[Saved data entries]
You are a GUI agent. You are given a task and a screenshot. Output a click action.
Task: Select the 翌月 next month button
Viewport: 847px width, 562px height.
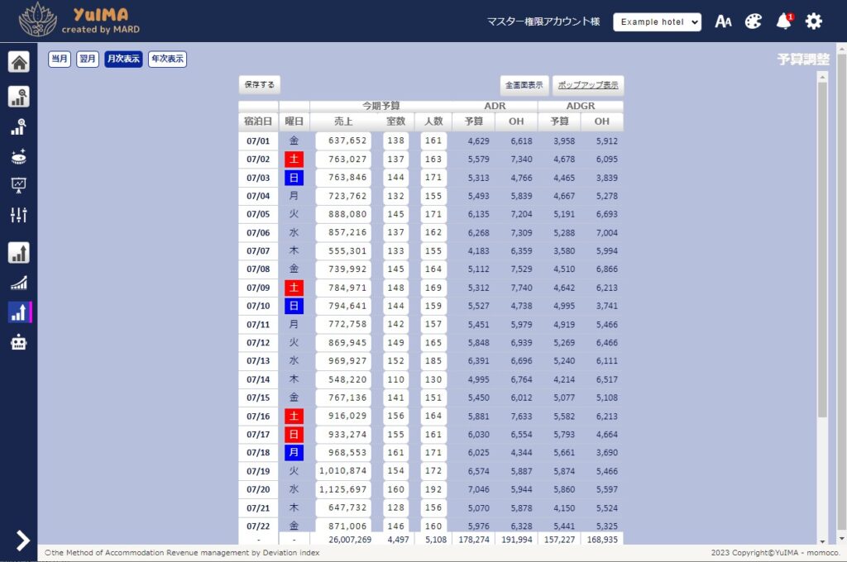click(x=88, y=60)
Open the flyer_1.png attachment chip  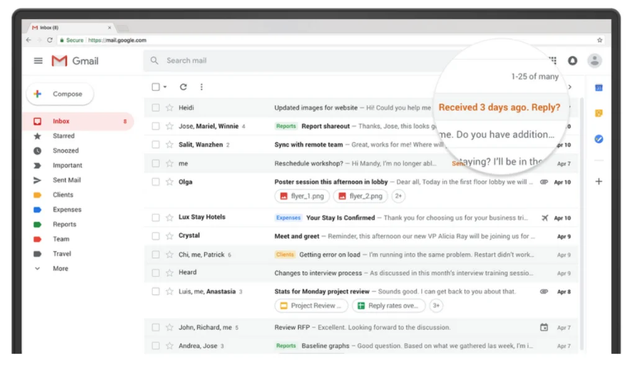pos(301,196)
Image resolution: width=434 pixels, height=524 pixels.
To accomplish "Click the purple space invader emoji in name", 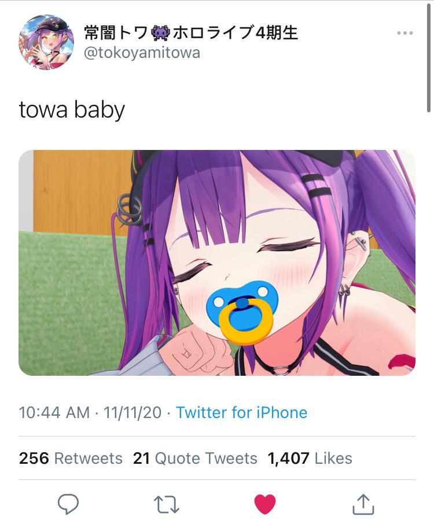I will (x=161, y=33).
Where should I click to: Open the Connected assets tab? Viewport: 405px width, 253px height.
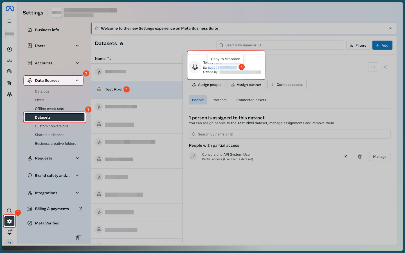click(251, 100)
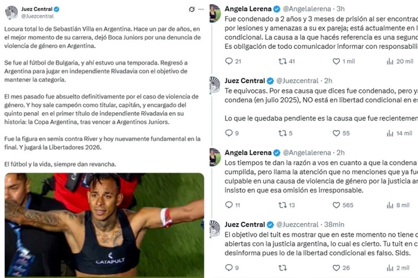This screenshot has height=278, width=418.
Task: Open the @Juezcentral handle in the main post
Action: coord(37,16)

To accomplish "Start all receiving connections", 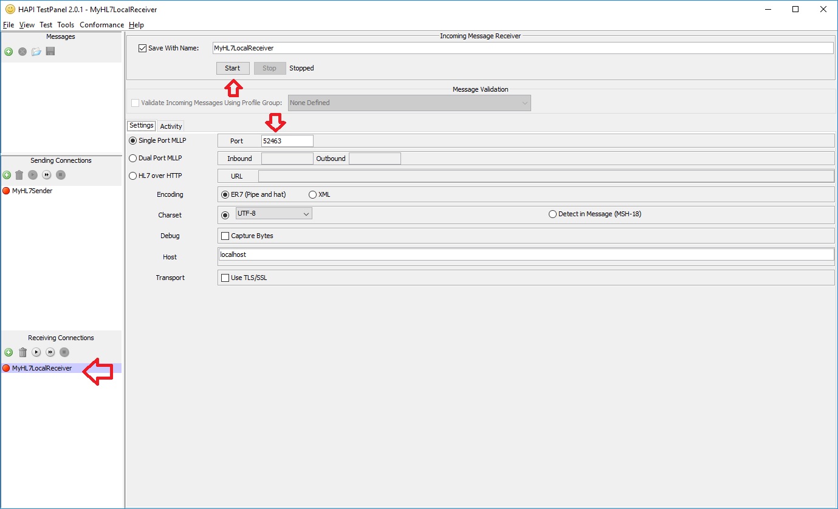I will (x=50, y=352).
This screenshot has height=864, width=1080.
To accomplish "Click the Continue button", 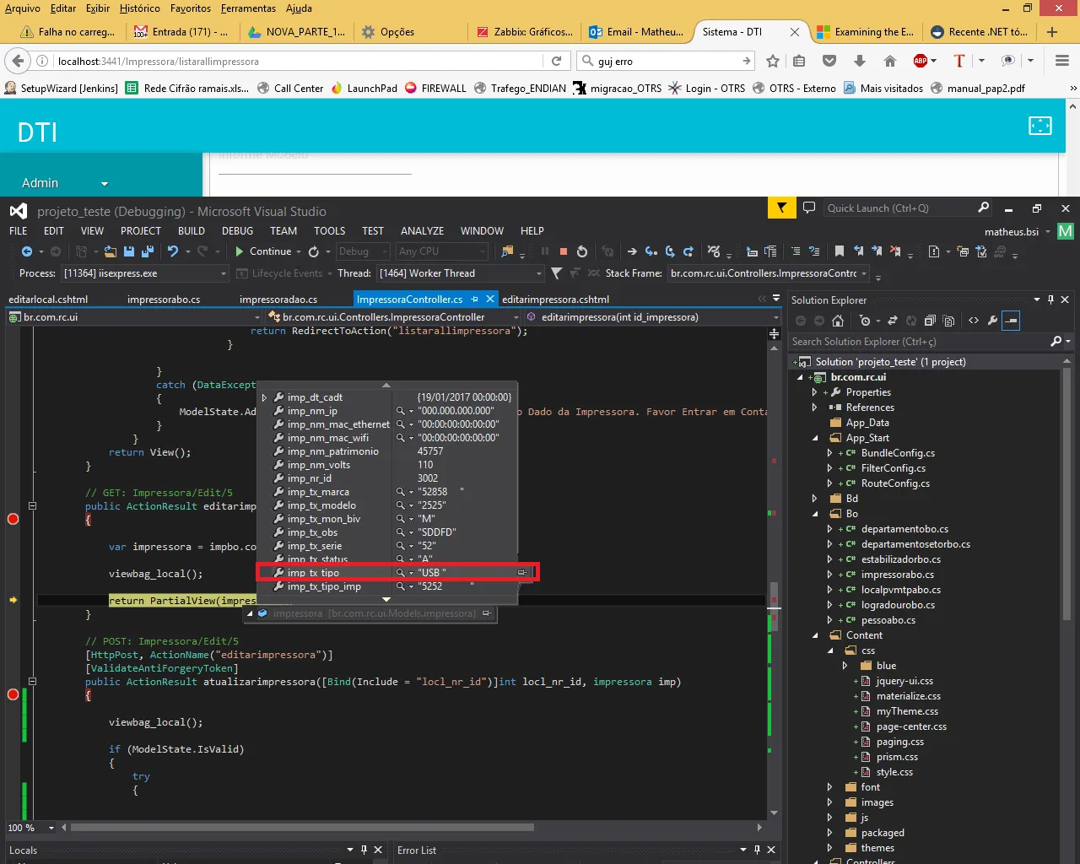I will (x=262, y=251).
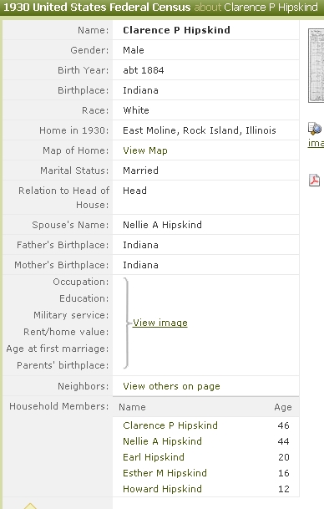Click the magnifier view image icon

tap(315, 129)
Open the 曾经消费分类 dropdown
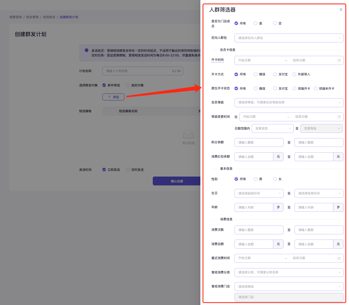 pos(289,273)
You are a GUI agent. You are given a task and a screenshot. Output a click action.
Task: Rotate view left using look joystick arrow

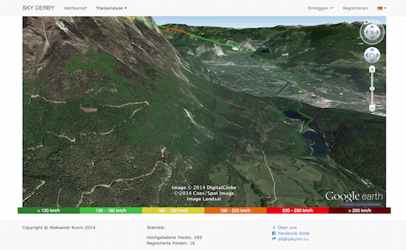(367, 32)
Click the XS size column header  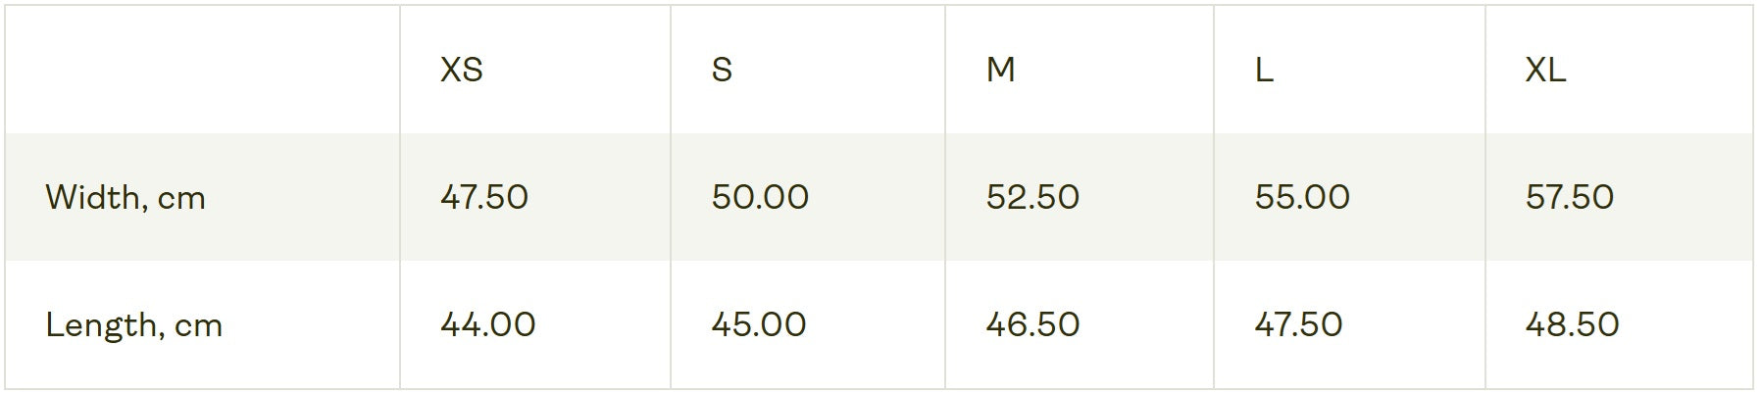pyautogui.click(x=461, y=70)
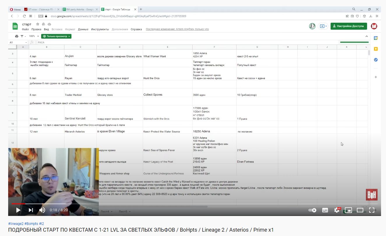
Task: Expand the 'Только просмотр' mode dropdown
Action: pos(56,36)
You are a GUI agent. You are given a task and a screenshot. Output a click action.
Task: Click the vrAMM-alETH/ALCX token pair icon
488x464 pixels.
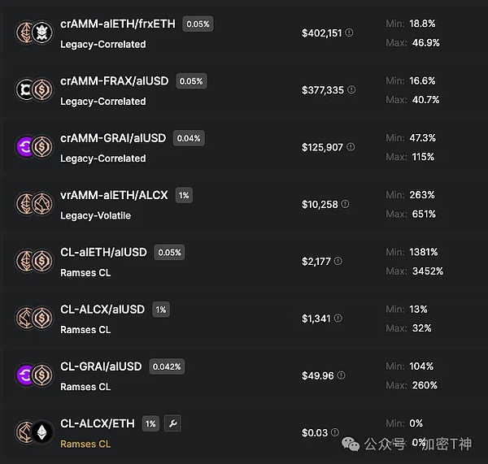(33, 204)
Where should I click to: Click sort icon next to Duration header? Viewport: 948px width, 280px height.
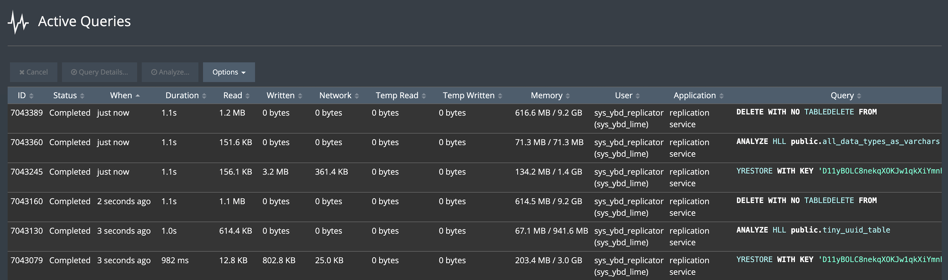click(x=204, y=96)
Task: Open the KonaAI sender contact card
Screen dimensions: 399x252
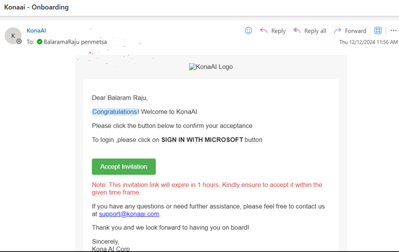Action: click(36, 31)
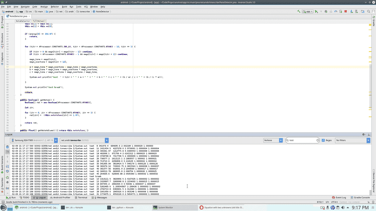Open the Samsung device selector dropdown
This screenshot has height=211, width=376.
(x=32, y=140)
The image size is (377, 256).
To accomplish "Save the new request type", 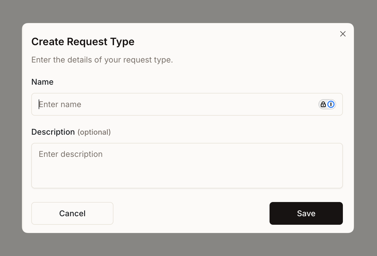I will pyautogui.click(x=306, y=213).
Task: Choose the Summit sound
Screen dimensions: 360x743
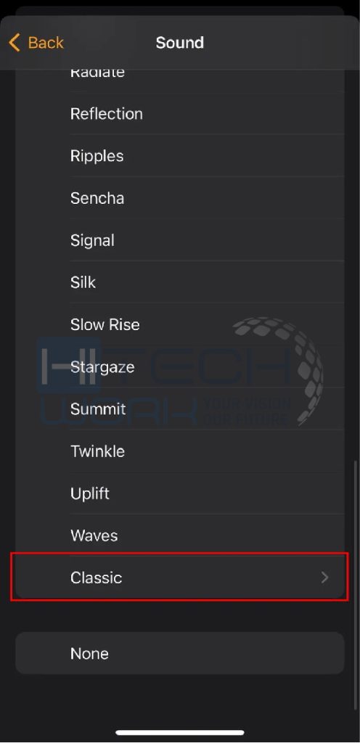Action: pos(179,409)
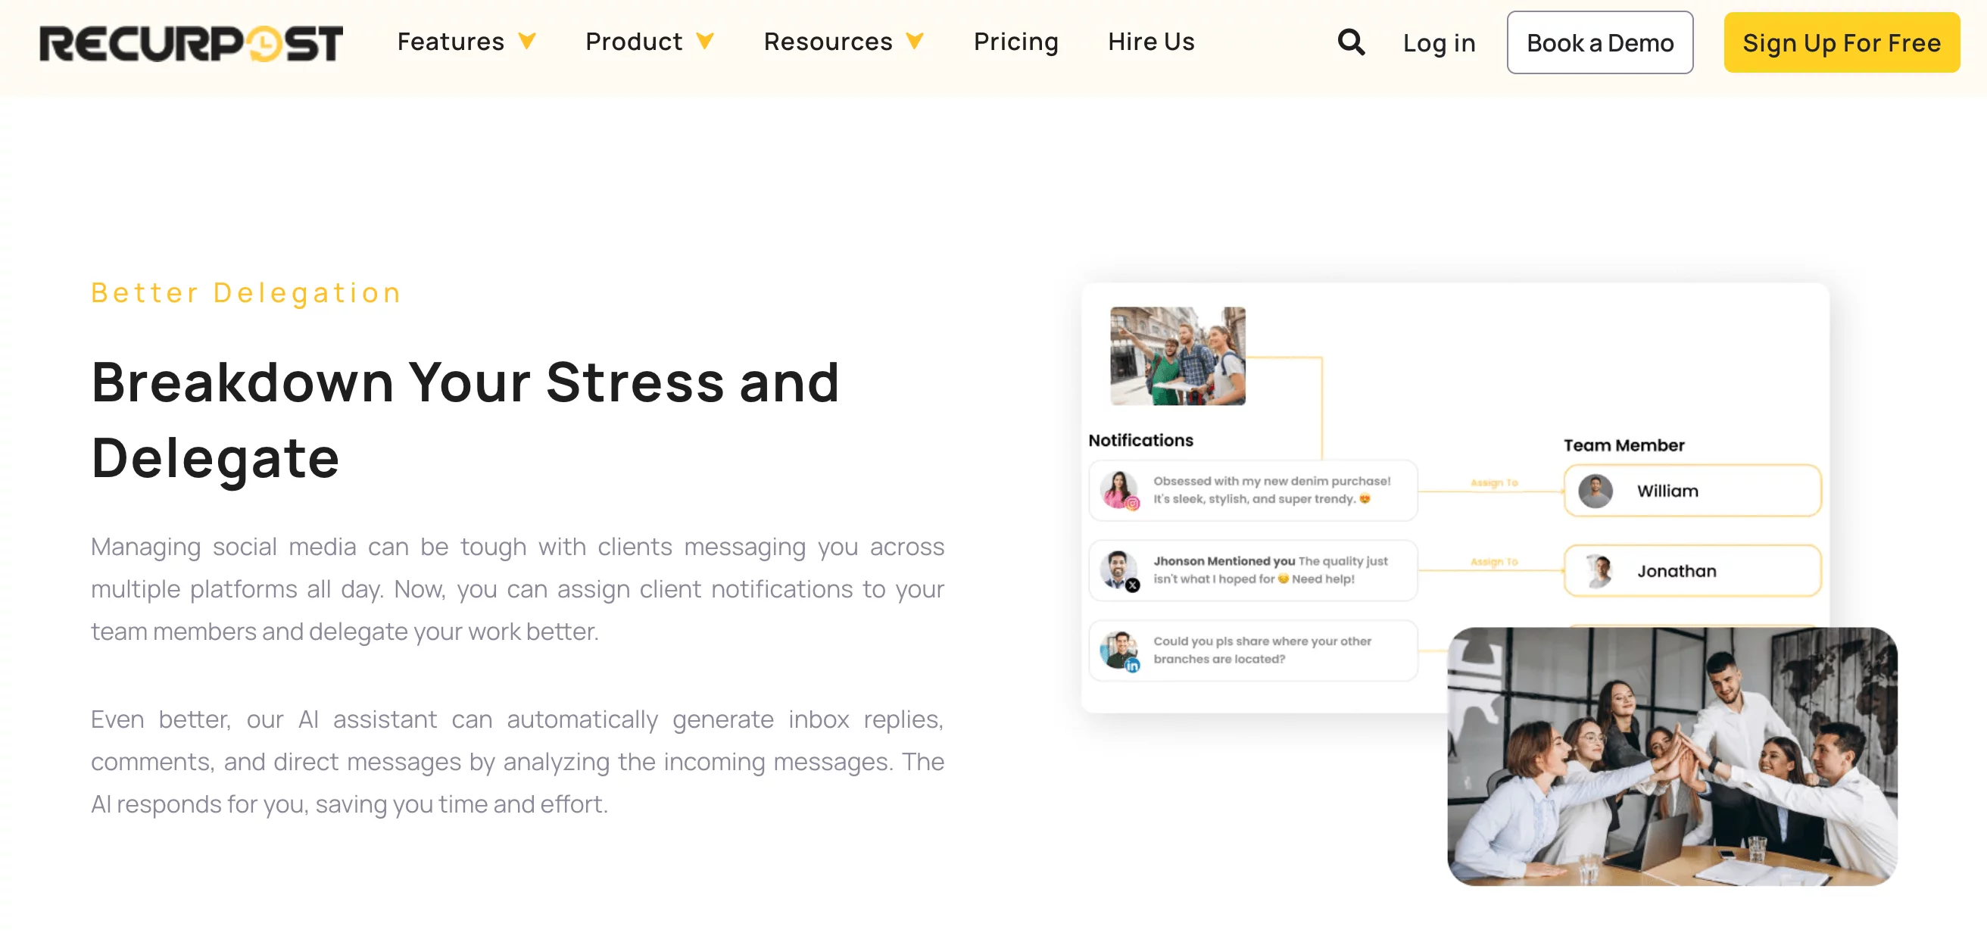
Task: Click the Book a Demo button
Action: 1601,42
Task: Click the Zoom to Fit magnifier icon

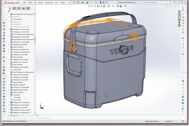Action: (89, 6)
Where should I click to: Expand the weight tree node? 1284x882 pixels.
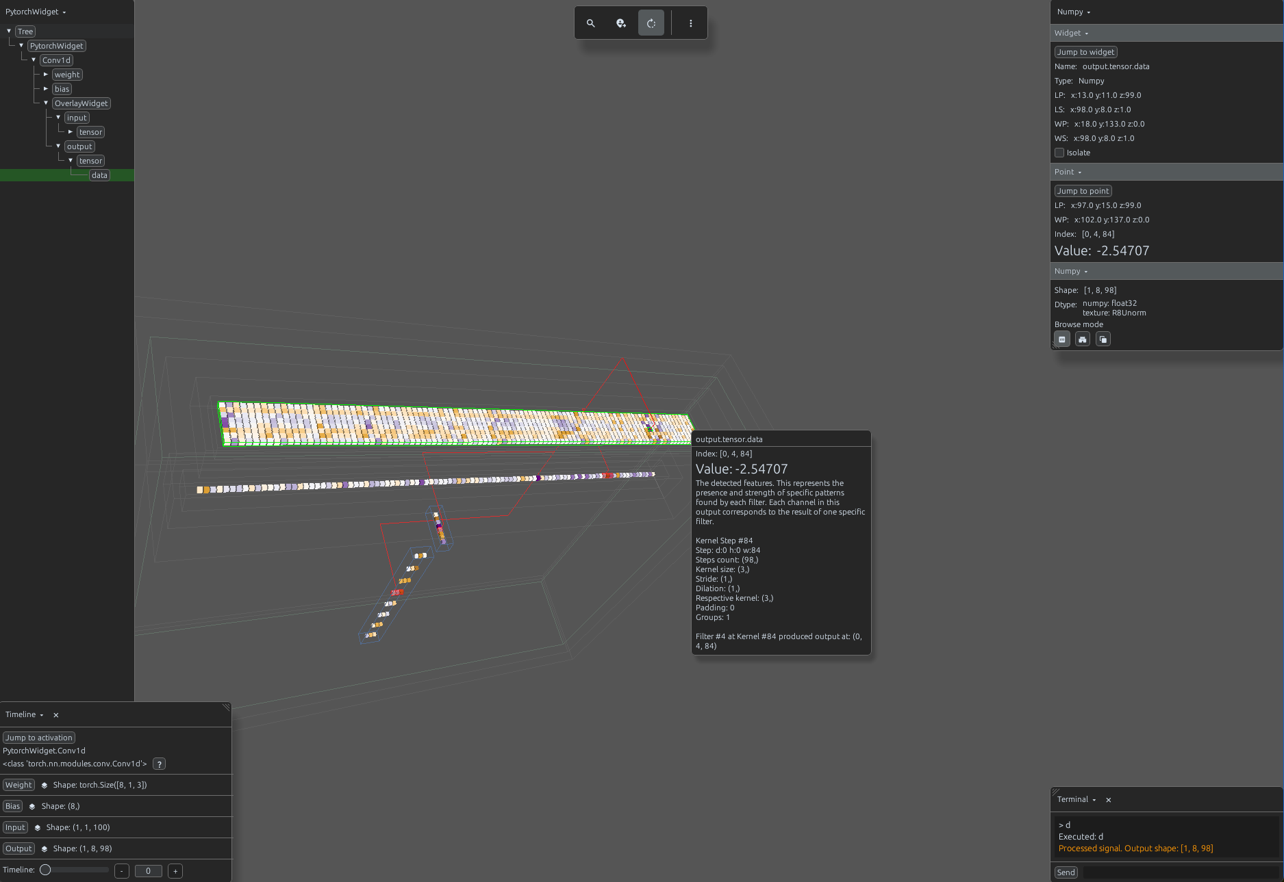click(x=46, y=75)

### [WORK INSTRUCTION]
Your copy should hold exactly the lines from the one with "Task: Click the Zoom to Fit magnifier icon" through the end of the records, both included, and no pictures.

### [WRITTEN REPLY]
Task: Click the Zoom to Fit magnifier icon

Action: (89, 6)
Where should I click to: Expand the weight tree node? 1284x882 pixels.
click(x=46, y=75)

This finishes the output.